В качестве симптоматического лечения применяют противосудорожную терапию (карбамазепин, фенобарбитал, диазепам), противовоспалительные препараты и центральную электроанальгезию для купирования цефалгии. С целью защиты и скорейшего восстановления церебральных клеток назначают ноотропилпирацетам, гинкго билобу, мельдоний, глицин.

Пневмоцефалия подлежит хирургическому лечению в следующих случаях: при продолжении интракраниального поступления воздуха на фоне проводимых консервативных мероприятий; при рецидиве пневмоцефалии; при образовании свищевого хода в твердой мозговой оболочке; при инфекционном или опухолевом характере пневмоцефалии. Широко применяются пункционные способы лечения — двусторонняя пункция бокового желудочка, субдуральная пункция воздушной полости. Среди открытых операционных методик применяется ушивание или пластика твердой мозговой оболочки, удаление опухоли, удаление абсцесса мозга и т. п.

Прогноз и профилактика

В некоторых случаях в результате проводимой консервативной терапии происходит самостоятельное рассасывание воздуха. Однако пневмоцефалия опасна сдавлением церебральных структур, формированием дислокационного синдрома, интракраниальным проникновением инфекции с развитием гнойного менингита, менингоэнцефалита.

Исход пневмоцефалии во многом зависит от основной патологии, локализации, количества и размеров интракраниальных воздушных пузырей. Наличие в оболочечном пространстве единичного пузыря небольших размеров, как правило, имеет благоприятный исход.

Ухудшает прогноз множественность пузырей, их большой размер, интрацеребральное расположение или внутрижелудочковая локализация с нарушением ликвороциркуляции.
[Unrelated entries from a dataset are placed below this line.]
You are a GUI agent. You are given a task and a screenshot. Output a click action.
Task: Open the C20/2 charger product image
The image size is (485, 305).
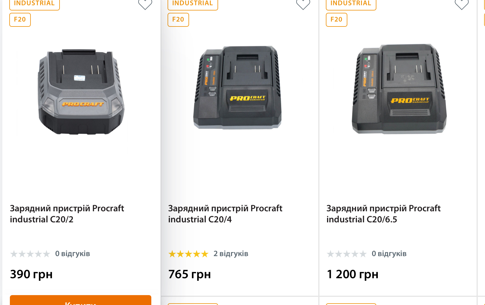coord(81,92)
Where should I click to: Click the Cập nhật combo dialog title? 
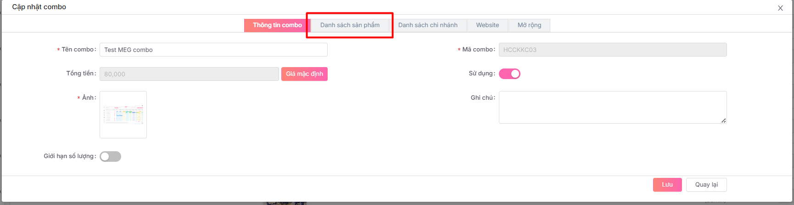tap(39, 7)
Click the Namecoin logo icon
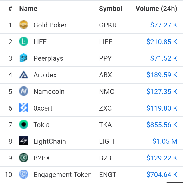Image resolution: width=183 pixels, height=183 pixels. 23,92
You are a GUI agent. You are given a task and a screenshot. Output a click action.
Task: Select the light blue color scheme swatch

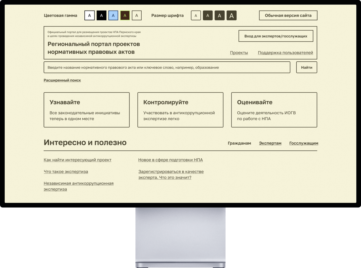(x=113, y=15)
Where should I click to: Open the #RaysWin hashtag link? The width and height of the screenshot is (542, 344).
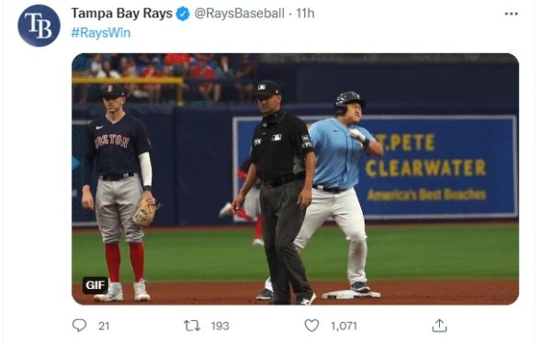point(101,33)
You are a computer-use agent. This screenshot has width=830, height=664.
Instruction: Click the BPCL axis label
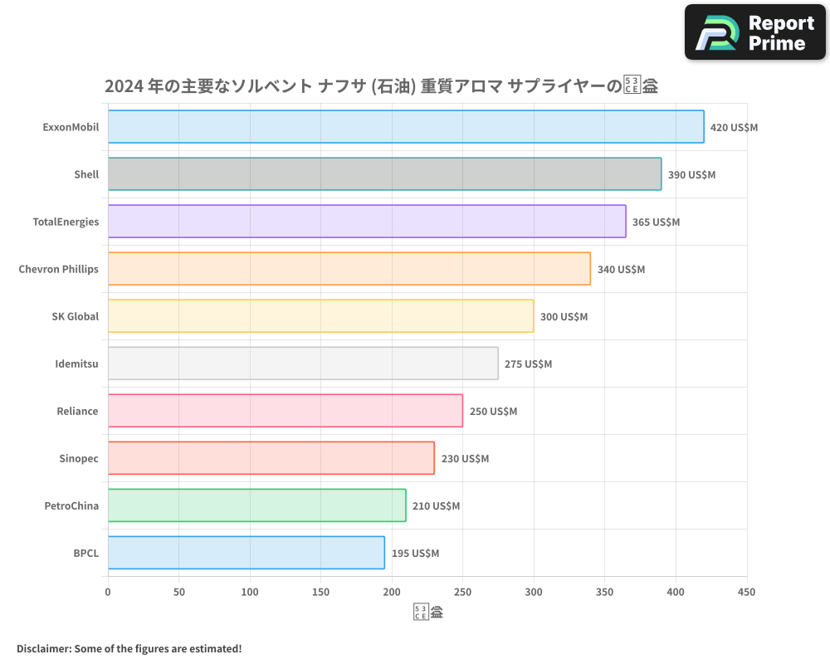tap(86, 553)
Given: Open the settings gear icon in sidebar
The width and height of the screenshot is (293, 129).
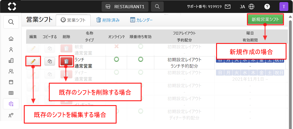Looking at the screenshot, I should [x=11, y=104].
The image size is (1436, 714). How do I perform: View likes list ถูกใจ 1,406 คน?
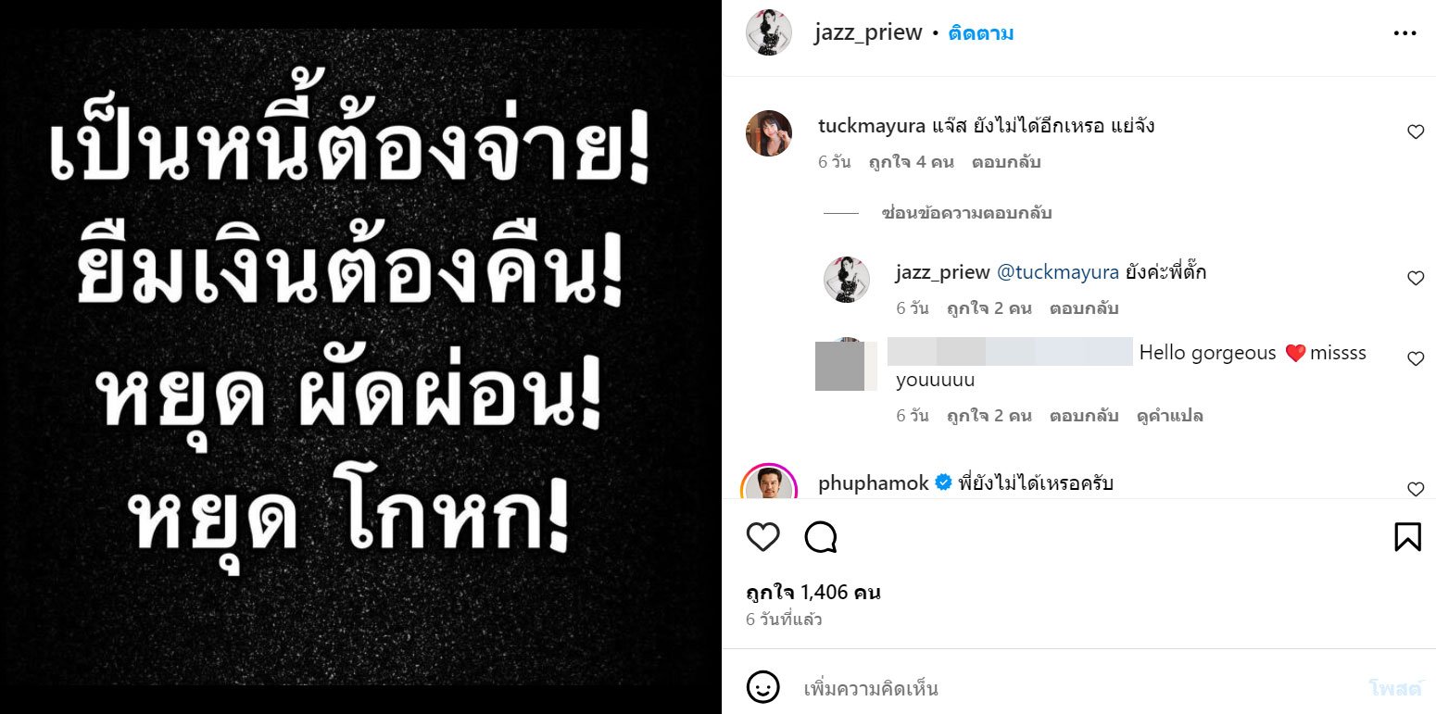[813, 593]
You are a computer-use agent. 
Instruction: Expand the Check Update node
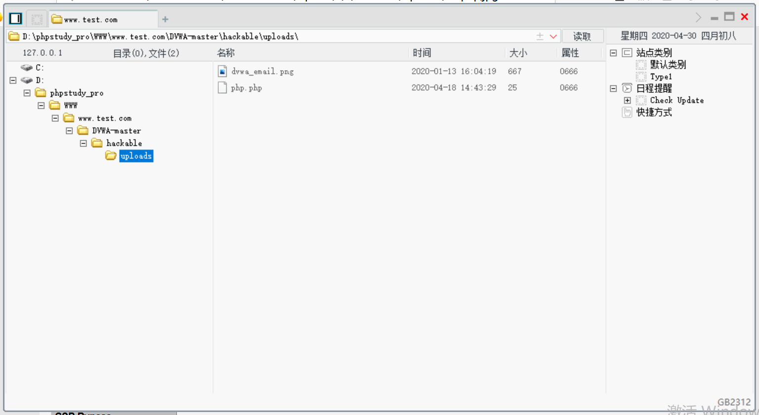point(627,100)
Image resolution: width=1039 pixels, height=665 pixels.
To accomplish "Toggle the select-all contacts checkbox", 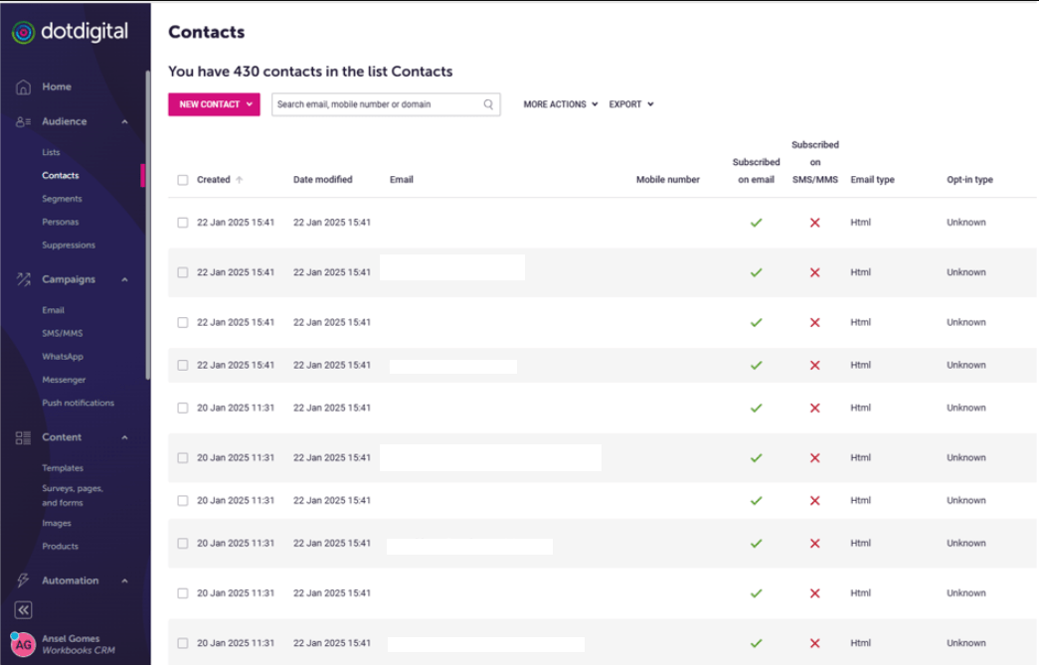I will tap(182, 180).
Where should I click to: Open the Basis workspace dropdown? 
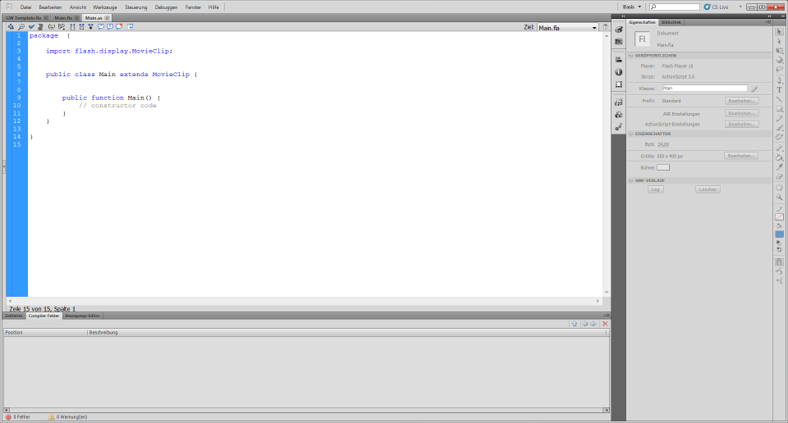[630, 7]
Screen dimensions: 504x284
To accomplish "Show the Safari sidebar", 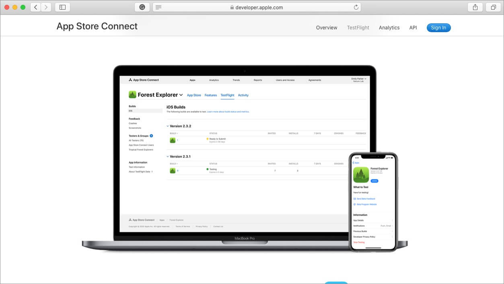I will click(62, 7).
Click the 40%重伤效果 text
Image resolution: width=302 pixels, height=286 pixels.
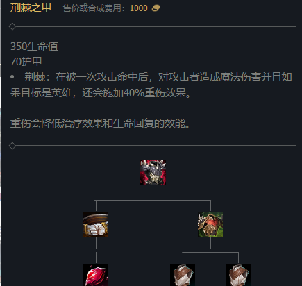155,93
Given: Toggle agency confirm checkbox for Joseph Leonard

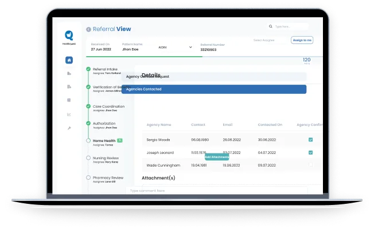Looking at the screenshot, I should coord(310,152).
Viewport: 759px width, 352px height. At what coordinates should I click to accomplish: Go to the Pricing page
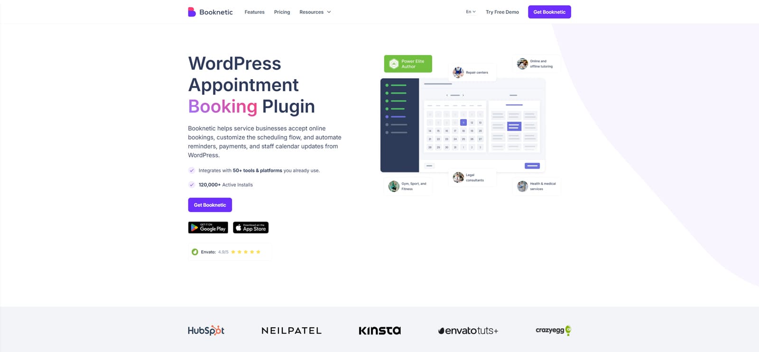pos(282,12)
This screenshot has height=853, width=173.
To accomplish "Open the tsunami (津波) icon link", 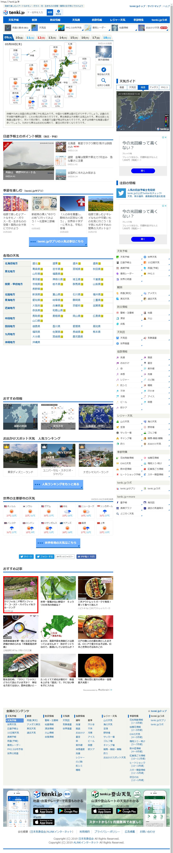I will point(117,318).
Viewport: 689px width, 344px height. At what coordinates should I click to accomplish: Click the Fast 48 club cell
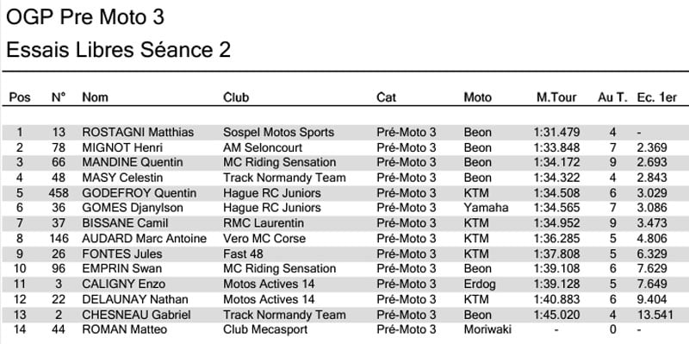[243, 253]
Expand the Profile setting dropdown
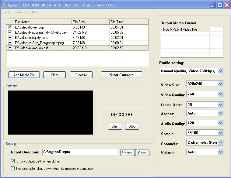 tap(221, 71)
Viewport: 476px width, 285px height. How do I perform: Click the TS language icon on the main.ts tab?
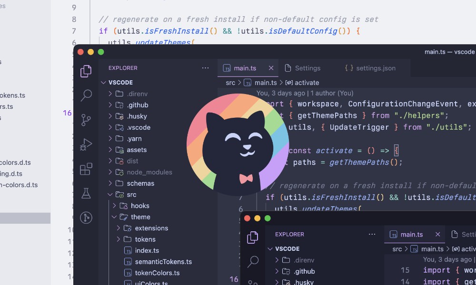click(x=227, y=68)
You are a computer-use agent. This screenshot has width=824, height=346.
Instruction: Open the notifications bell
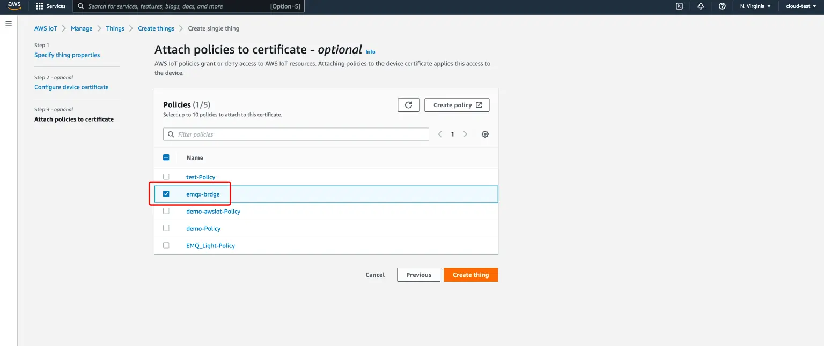[x=701, y=6]
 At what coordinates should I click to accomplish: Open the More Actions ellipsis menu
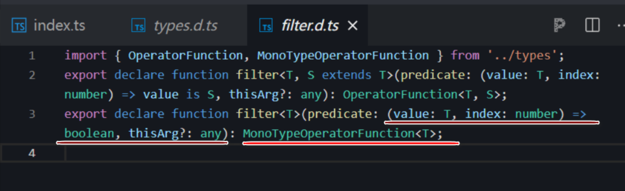(620, 25)
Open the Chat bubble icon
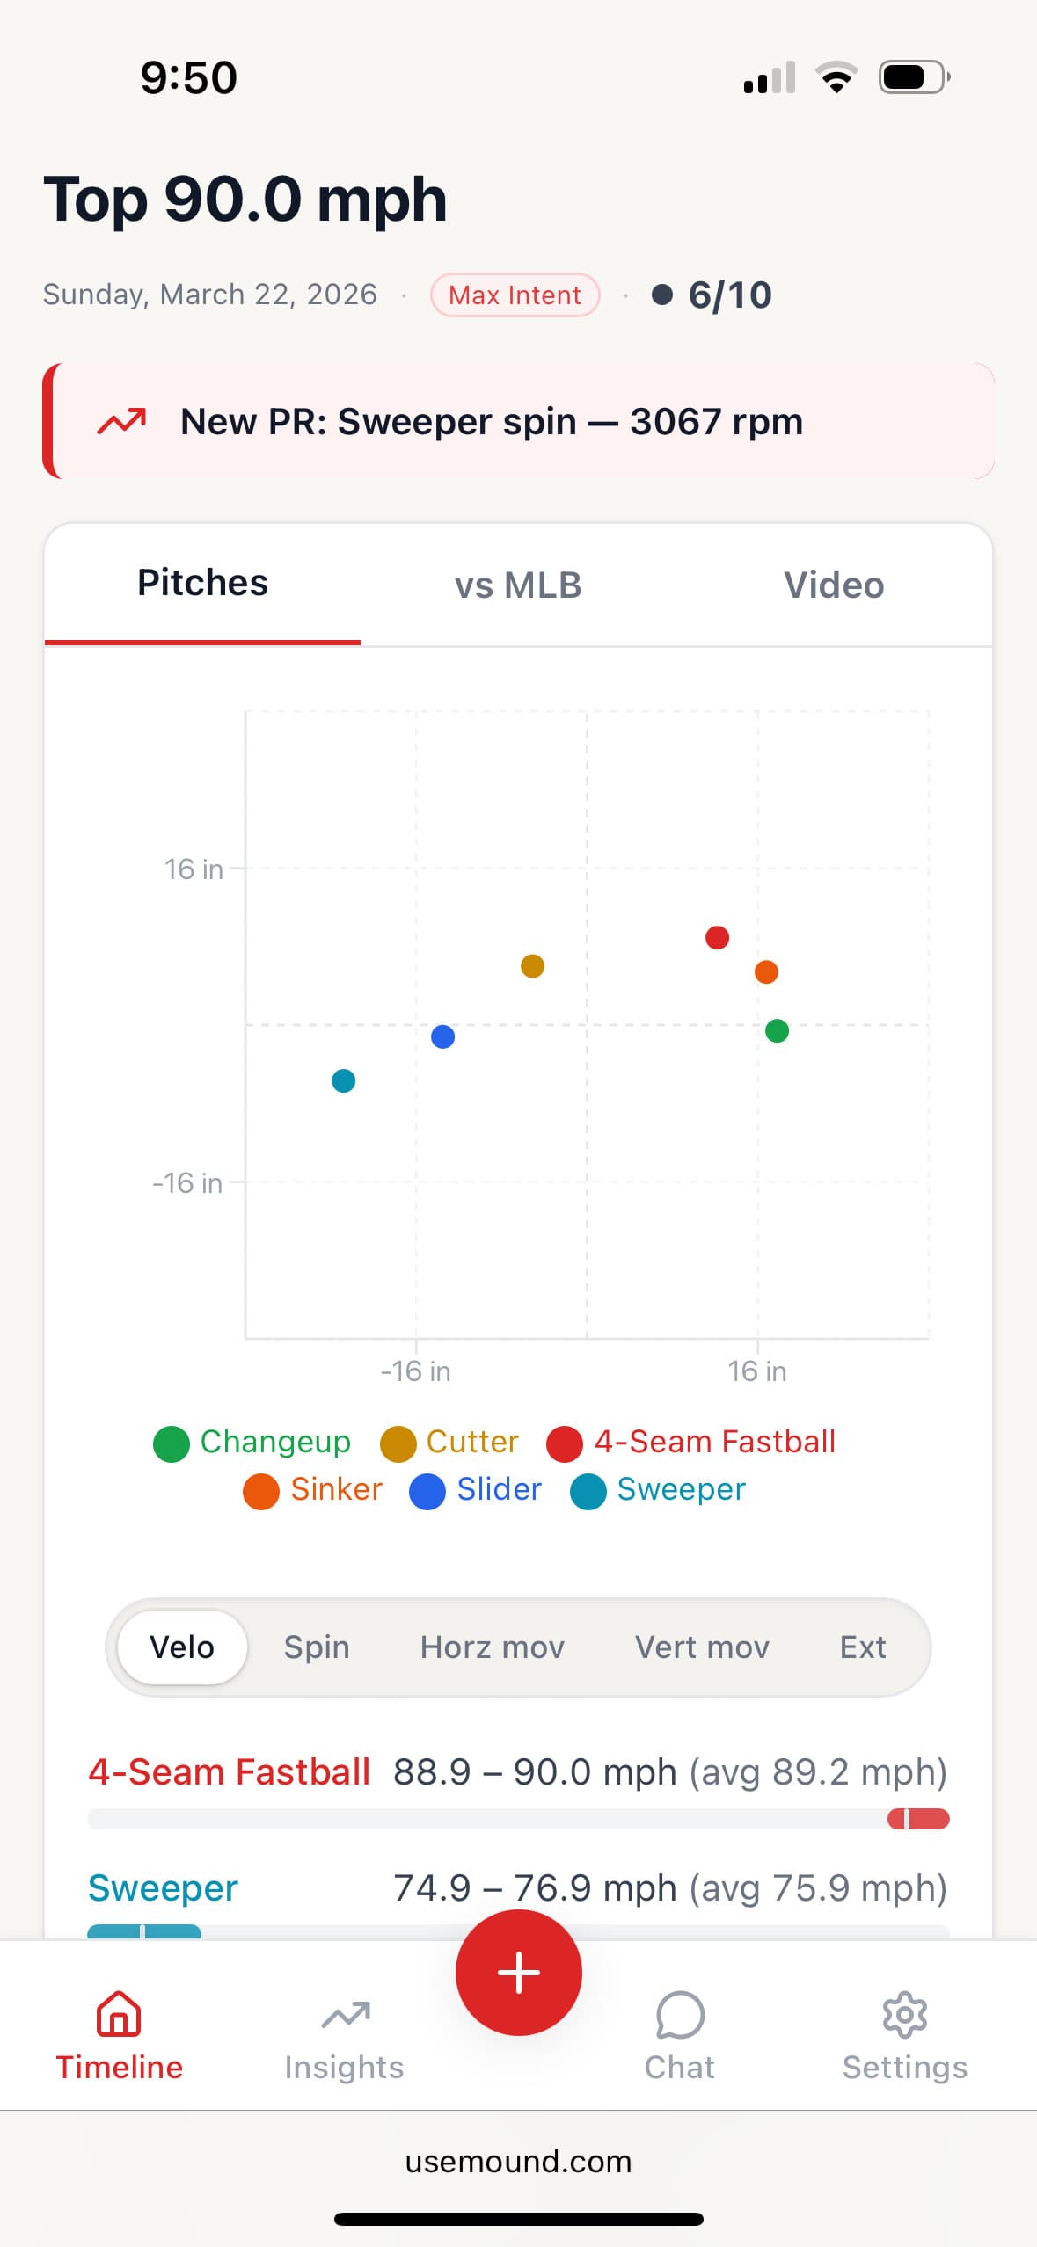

Профилактика пневмоцефалии включает предупреждение травм головы, своевременное лечение церебральных инфекций, отказ от проведения цереброспинальных пункций при ликворее, тщательный контроль герметизации интракраниального пространства при проведении операций в полости черепа. Отдельные авторы предлагают проводить интраоперационную скрининговую краниографию на заключительном этапе операций, сопровождающихся вскрытием ликворных путей. Это, по их мнению, позволит сразу же провести мероприятия по эвакуации воздушной полости при ее образовании.